2. Rightsholder notice

If you believe material on b-minute infringes your rights, email copyright@b-minute.com with: your name and contact details; identification of the protected work; the exact b-minute URL; a clear explanation of the claimed infringement; the authority under which you act; and statements that your claim is accurate and made in good faith. Include a physical or electronic signature where required.

We may ask for information reasonably necessary to evaluate the request. Knowingly material misrepresentations may create liability under applicable law.

3. Review, removal, and restoration

We will promptly preserve the relevant record, restrict access when appropriate, evaluate the specific content and sources, and notify affected parties where permitted. Outcomes may include correction, shortening, source changes, blocking one language edition, removal, or no action. Repeated, substantiated infringement may result in account restrictions.

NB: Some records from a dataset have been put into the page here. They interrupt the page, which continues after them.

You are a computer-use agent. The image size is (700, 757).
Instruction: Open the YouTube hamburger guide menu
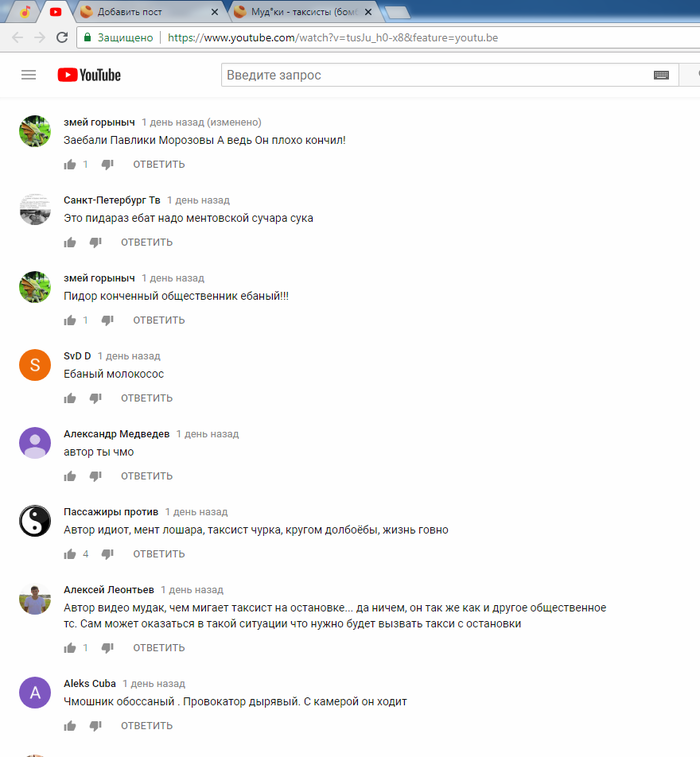tap(28, 75)
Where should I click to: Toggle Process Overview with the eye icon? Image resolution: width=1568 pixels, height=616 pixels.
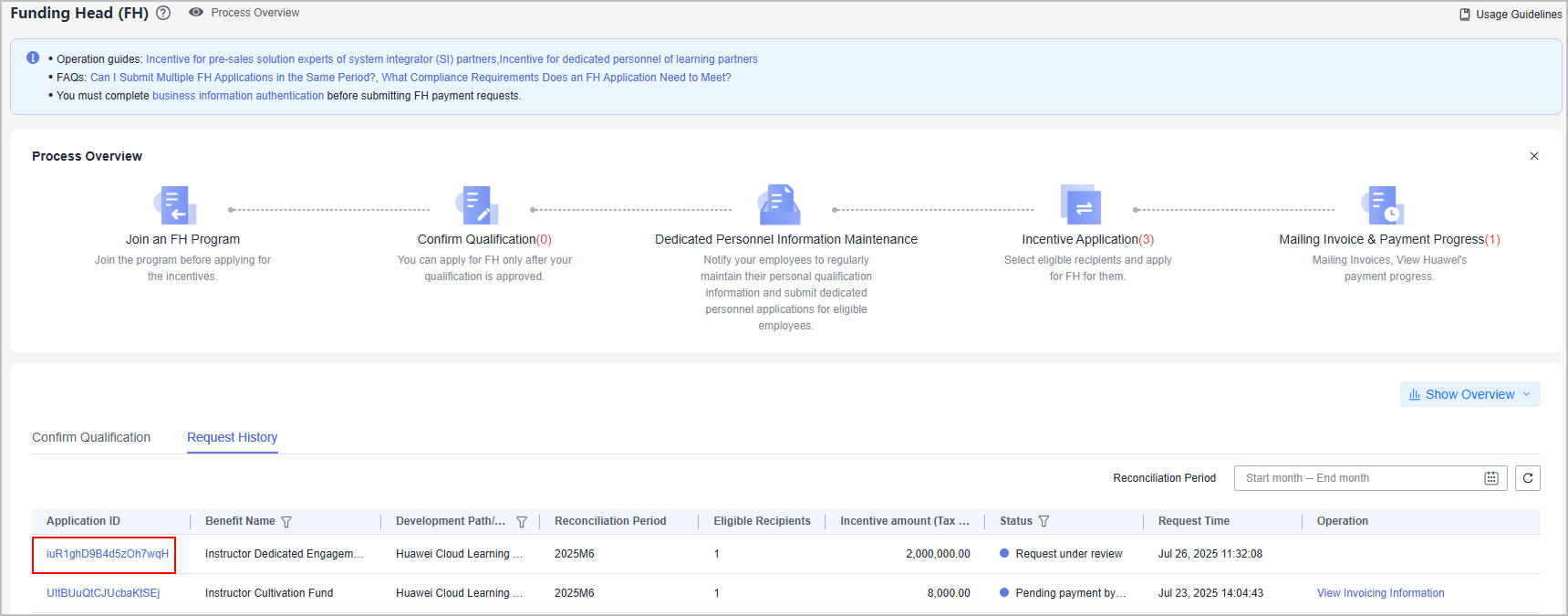coord(196,13)

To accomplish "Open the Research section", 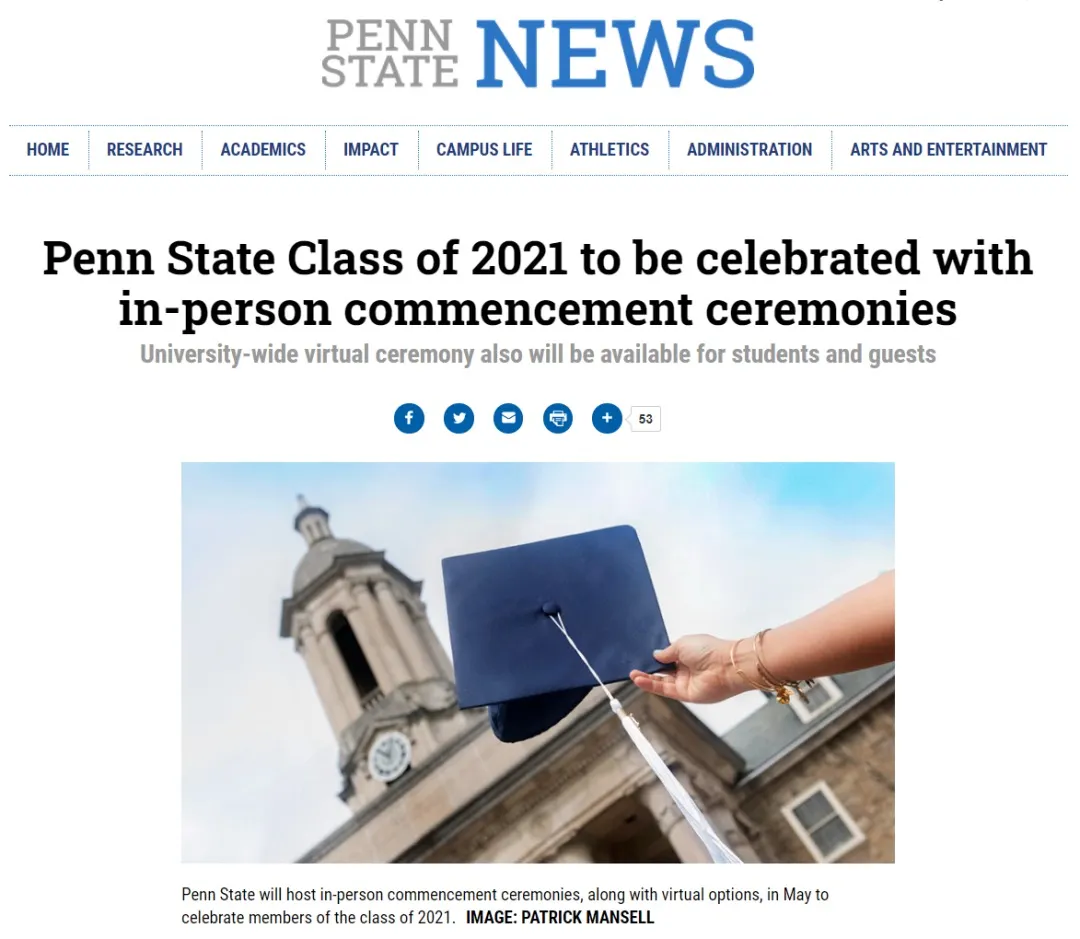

Where a counter-notice procedure applies, the affected party may provide the required identity, contact, good-faith statement, consent to jurisdiction, and signature. Content will be restored only when legally appropriate.

4. Public-domain and licensed editions

The starter library favors works whose original texts are broadly in the public domain. A modern translation, annotation, introduction, cover, or edition can still carry separate rights; b-minute does not treat those elements as public domain merely because the underlying work is old.

Where a jurisdiction requires a designated agent, repeat-infringer process, or other formal notice procedure, b-minute will maintain the applicable registration and contact process.